• _Provided data_:
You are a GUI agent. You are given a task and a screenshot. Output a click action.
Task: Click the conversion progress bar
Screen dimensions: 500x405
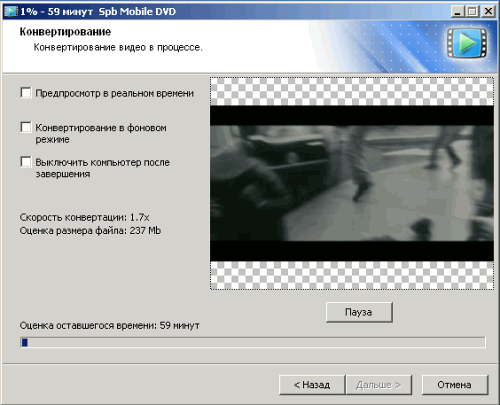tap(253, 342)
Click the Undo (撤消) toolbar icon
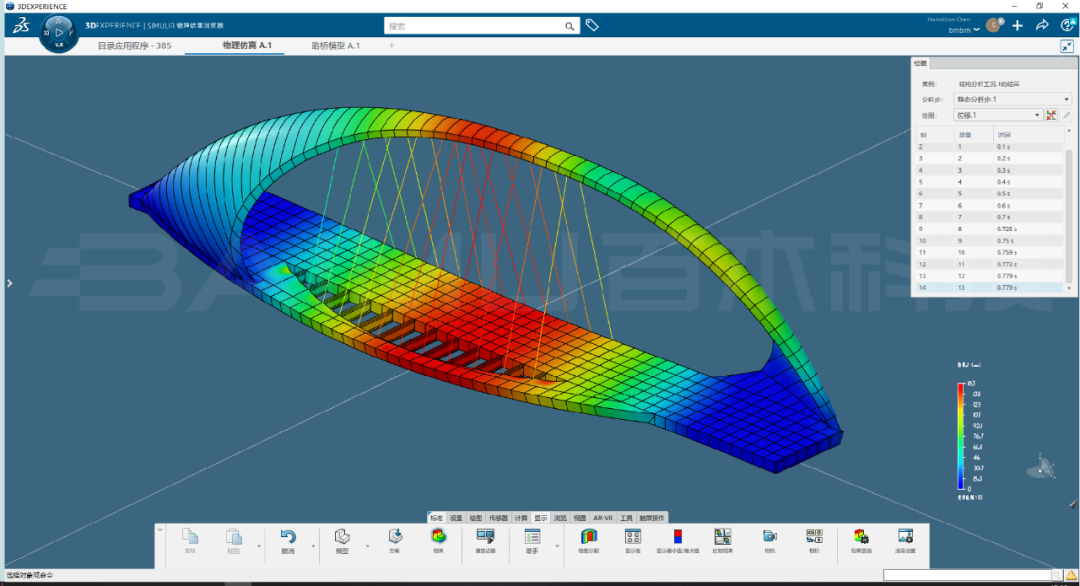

• _What the task requires_:
Reproduce the text of each item above verbatim and omit the pictures.

• _Solved exercise_:
You are a GUI agent. You are given a task and a screenshot. Output a click action.
Task: Click the conversion progress bar
Screen dimensions: 500x405
tap(253, 342)
Click the Undo (撤消) toolbar icon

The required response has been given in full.